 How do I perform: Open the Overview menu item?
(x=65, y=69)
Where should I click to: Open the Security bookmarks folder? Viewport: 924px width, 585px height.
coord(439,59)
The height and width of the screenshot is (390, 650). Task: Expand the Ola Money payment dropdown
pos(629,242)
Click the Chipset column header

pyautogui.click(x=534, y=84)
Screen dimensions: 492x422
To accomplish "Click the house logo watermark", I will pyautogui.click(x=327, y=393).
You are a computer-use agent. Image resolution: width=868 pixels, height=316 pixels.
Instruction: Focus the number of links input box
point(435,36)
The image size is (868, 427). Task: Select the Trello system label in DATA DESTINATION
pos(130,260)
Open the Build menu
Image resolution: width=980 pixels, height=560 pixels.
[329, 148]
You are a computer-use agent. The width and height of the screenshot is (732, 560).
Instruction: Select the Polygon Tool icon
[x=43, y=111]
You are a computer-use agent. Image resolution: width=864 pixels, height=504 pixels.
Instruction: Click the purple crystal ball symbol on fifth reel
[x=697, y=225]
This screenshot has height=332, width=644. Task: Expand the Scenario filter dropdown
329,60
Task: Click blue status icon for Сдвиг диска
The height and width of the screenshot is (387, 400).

Goal of the exercise => Rewrite all of the lines above, substituting "Command" for every occurrence of "Instruction" and leaving everything else as it is.

Solution for this task =>
 How do I perform: Open the Overview menu item?
(x=65, y=69)
Where should I click to: Open the Security bookmarks folder? Viewport: 924px width, 585px height.
coord(439,59)
The height and width of the screenshot is (390, 650). Task: Expand the Ola Money payment dropdown
pos(629,242)
Click the Chipset column header

pyautogui.click(x=534, y=84)
Screen dimensions: 492x422
To accomplish "Click the house logo watermark", I will pyautogui.click(x=327, y=393).
You are a computer-use agent. Image resolution: width=868 pixels, height=316 pixels.
Command: Focus the number of links input box
point(435,36)
The image size is (868, 427). Task: Select the Trello system label in DATA DESTINATION
pos(130,260)
Open the Build menu
Image resolution: width=980 pixels, height=560 pixels.
[329, 148]
You are a computer-use agent. The width and height of the screenshot is (732, 560).
Command: Select the Polygon Tool icon
[x=43, y=111]
You are a computer-use agent. Image resolution: width=864 pixels, height=504 pixels.
Command: Click the purple crystal ball symbol on fifth reel
[x=697, y=225]
This screenshot has height=332, width=644. Task: Expand the Scenario filter dropdown
329,60
Task: Click blue status icon for Сдвиг диска
The height and width of the screenshot is (387, 400).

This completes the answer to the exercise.